Today, message-driven films produced, written, and directed by faith-based artists like Tyler Perry, T.D. Jakes, and David E. Talbert, are a significant percentage of all entertainment released any given year, providing steady and welcome work for African-American talent onscreen and below-the-line. And while his four-film resume today is respected for its ambition more than it is praised for its execution, Horace Jackson’s impulse and influence can be felt today, and deserves to be upheld.

 

Epilogue:

An October 27, 2015 Los Angeles Times article from their Homicide desk detailed the shooting and death of Dion Lamont Ramirez by an L.A. County Sheriff’s deputy in Vermont Vista on October 20. Police claimed they had pursued a reckless driver to a cul-de-sac, and shot the driver, Ramirez, as he attempted to drive his vehicle towards a standing officer.
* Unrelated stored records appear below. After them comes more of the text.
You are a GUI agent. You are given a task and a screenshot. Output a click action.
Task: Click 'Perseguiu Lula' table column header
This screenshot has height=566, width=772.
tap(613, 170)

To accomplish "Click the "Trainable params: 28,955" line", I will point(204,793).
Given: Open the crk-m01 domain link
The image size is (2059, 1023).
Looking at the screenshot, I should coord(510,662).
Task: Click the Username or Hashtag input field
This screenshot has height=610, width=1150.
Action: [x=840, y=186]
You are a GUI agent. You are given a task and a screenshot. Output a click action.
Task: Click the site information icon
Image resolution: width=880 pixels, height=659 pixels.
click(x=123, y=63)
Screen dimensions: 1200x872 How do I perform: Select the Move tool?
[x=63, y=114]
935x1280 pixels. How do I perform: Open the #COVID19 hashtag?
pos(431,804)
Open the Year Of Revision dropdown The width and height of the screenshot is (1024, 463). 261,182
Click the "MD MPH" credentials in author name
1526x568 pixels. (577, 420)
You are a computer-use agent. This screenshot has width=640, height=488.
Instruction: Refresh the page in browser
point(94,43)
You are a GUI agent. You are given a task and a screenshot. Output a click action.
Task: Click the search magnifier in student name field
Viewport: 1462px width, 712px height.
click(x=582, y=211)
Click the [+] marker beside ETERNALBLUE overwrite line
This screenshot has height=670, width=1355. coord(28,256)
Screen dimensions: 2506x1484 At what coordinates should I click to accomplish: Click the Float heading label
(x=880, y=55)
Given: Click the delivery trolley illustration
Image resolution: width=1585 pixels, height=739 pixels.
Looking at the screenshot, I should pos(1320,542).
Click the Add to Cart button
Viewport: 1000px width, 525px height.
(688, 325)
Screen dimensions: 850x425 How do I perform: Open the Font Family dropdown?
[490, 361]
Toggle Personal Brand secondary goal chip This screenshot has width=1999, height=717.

Ramirez’s passenger, Sherri Lane, contradicted their testimony, claiming deputies followed them without cause and cornered them in the dead end, and after she exited the vehicle with her hands up while he stayed in the car with both hands on the wheel, deputies approached the car and shot Ramirez dead.

It was two years later, on July 4, 2017, that a reader named “Brooke” posted a comment to the online article identifying Ramirez as former child actor Dion Gossett.